C’est au cours des années 1920 que l’esthétique d’Aalto évolua, passant d’un style néoclassique à un style fonctionnel. Dans les années 1930, Alvar Aalto opta pour un réalisme moins rigide en privilégiant les modèles organiques de la nature pour finir par embrasser le modernisme. Nous n’avons rien contre l’architecte et designer finlandais, avec son penchant pour le bouleau, que nous respectons totalement. Nous pensions seulement qu’il était temps d’adapter l’usage de son tabouret empilable à nos temps agités. Aussi, quand un rebelle brandit de façon menaçante le tabouret iconique devant un architecte et constructeur coupable d’avoir détruit son foyer et la mémoire collective de la ville, l’architecte réplique, le regard effrayé : « Non, mais vous avez une idée du prix d’un tabouret original Alvar Aalto ? » L’infortuné architecte n’aura pas droit à une réponse : le rebelle et les autres révolutionnaires enragés s’en prennent à lui et le font tomber avec le tabouret de bois. Pressentant ce qui va se passer, l’architecte se jette par la fenêtre de son bureau, situé au sommet de l’immeuble. Désolé d’avoir cassé tous ces tabourets dans notre livre, monsieur Aalto.

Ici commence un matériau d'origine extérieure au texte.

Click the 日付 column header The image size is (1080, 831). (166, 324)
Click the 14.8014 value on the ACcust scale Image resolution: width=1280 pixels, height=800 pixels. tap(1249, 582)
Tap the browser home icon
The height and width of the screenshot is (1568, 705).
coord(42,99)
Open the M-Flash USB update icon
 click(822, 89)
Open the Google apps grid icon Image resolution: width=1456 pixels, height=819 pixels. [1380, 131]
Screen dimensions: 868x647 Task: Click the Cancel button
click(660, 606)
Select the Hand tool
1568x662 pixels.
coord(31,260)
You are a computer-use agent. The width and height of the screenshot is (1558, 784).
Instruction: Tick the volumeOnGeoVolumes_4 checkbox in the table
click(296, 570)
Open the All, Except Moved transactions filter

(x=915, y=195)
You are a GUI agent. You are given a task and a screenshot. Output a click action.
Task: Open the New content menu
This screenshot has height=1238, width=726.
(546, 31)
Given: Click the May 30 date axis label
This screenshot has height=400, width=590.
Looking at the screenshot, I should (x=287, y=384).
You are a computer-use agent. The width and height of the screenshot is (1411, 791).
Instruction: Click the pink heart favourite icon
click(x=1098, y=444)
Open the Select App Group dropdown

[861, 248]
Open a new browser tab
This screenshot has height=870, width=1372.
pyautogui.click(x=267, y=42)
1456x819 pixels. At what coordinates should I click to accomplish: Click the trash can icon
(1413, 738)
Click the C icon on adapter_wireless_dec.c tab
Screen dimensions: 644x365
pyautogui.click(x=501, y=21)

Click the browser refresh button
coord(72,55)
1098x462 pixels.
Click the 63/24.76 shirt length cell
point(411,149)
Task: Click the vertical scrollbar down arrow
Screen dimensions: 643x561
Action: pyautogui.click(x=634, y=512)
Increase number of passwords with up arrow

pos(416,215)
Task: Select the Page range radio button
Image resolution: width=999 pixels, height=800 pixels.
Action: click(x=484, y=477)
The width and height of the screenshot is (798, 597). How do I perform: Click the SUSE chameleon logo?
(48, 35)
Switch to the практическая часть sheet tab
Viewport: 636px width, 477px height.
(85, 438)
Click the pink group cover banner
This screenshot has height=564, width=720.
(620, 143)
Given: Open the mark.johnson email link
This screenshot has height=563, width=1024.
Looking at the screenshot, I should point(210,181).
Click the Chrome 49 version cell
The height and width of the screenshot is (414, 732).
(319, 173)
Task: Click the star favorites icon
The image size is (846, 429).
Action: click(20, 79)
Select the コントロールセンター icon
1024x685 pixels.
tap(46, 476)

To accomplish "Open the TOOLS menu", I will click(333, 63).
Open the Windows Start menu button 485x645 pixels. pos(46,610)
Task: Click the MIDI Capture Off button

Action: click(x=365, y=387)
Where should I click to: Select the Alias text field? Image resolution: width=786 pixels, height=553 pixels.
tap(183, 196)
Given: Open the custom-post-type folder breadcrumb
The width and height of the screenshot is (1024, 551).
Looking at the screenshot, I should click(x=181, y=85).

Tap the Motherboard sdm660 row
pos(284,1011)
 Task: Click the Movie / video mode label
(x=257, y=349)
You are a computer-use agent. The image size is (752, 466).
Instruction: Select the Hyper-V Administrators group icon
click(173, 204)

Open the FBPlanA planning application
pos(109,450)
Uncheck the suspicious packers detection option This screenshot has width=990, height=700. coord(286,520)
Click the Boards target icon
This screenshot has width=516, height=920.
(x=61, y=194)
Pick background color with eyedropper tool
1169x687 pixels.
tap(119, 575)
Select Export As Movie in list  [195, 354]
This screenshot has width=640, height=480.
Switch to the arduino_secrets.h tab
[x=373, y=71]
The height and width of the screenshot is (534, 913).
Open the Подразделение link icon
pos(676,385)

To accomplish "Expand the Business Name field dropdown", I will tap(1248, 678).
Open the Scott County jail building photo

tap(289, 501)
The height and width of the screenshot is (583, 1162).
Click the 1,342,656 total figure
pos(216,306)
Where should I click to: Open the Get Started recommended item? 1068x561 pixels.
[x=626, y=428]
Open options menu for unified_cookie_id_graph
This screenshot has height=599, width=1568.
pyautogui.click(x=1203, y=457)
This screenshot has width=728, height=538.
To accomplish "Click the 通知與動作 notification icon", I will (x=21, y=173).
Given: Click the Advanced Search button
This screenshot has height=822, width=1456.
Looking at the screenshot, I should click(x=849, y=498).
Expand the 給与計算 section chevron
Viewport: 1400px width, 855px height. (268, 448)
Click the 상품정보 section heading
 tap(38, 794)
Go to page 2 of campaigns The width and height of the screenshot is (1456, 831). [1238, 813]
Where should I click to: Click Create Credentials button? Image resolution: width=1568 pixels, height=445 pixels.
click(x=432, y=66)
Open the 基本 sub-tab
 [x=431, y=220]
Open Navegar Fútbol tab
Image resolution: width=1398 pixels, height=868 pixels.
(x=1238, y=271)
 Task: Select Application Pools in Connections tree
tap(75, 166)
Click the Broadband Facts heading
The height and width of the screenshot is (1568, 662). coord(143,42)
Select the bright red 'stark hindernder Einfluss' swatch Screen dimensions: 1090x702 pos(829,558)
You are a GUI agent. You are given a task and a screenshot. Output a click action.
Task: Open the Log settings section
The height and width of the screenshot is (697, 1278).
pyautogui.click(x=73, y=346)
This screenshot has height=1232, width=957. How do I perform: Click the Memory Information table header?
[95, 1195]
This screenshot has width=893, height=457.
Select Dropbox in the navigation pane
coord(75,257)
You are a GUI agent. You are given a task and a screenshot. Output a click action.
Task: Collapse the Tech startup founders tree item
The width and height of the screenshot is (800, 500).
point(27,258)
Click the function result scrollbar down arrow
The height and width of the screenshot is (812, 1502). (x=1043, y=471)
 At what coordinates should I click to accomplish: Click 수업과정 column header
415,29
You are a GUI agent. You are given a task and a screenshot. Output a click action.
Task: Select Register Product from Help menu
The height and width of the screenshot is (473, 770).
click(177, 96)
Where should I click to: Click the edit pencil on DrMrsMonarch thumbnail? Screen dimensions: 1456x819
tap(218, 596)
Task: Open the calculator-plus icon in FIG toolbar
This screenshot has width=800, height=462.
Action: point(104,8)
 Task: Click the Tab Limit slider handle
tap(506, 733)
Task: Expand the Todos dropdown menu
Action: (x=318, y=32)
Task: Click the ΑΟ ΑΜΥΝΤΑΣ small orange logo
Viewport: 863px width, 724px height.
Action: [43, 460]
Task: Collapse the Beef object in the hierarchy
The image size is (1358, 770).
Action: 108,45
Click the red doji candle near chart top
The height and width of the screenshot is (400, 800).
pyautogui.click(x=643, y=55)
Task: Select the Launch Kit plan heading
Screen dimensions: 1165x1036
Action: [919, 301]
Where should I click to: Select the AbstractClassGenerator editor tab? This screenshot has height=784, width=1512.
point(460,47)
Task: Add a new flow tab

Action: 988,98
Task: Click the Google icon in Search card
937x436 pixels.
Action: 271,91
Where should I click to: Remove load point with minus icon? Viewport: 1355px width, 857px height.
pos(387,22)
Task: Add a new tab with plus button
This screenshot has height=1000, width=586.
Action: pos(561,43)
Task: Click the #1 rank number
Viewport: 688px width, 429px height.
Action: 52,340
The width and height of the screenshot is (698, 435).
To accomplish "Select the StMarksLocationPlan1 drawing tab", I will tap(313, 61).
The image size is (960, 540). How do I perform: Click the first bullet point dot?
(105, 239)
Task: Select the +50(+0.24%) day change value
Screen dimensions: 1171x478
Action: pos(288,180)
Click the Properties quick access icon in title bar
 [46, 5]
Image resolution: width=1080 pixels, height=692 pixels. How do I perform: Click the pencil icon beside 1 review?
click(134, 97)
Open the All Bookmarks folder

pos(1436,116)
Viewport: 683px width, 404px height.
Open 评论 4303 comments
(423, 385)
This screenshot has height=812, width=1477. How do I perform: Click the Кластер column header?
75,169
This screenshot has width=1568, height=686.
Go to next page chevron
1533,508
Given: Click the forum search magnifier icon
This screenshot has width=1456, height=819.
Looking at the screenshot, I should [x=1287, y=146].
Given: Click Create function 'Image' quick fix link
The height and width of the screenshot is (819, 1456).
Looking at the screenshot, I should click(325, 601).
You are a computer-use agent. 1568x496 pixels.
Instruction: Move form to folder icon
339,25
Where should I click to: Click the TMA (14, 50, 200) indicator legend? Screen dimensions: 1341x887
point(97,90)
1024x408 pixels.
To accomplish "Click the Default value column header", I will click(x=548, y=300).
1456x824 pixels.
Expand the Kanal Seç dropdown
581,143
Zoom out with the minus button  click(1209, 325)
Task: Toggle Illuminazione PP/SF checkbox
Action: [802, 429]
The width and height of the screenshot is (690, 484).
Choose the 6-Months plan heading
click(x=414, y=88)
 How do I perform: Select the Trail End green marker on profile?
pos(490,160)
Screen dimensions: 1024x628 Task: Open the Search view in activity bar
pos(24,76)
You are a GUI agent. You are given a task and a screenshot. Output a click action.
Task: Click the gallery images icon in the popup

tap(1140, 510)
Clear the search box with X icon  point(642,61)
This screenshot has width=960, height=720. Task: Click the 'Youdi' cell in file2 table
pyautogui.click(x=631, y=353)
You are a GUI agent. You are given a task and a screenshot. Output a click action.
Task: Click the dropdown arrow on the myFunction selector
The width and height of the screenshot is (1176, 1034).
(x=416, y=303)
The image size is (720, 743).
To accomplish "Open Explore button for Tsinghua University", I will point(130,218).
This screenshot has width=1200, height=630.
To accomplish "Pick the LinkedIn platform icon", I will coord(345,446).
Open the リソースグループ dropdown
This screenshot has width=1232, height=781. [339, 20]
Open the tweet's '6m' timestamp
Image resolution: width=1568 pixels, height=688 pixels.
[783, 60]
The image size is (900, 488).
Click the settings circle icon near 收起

Un tabouret Alvar Aalto pour Finmar des années 1930 peut valoir en fait 3 000 euros, mais dans notre livre les tabourets sont omniprésents et servent d’ersatz de matraque. Ce sont d’élégants substituts. Ils adhèrent à la théorie économique des lois de l’utilité marginale décroissante : chaque nouveau tabouret donne moins de plaisir que le précédent. Ils sont donnés aux sans-abris en guise de paiement pour leurs appartements, ce qui fait que cet objet emblématique au design fonctionnel et stylistique cesse d’être un produit élitiste pour devenir un argument dans une négociation entre oligarques urbains et expropriés. Nous nous servons du tabouret comme d’un objet de révolte et de changement. C’est le chouchou des rebelles qui s’opposent à une modernisation au mépris du passé et de la mémoire collective de leur ville bien-aimée.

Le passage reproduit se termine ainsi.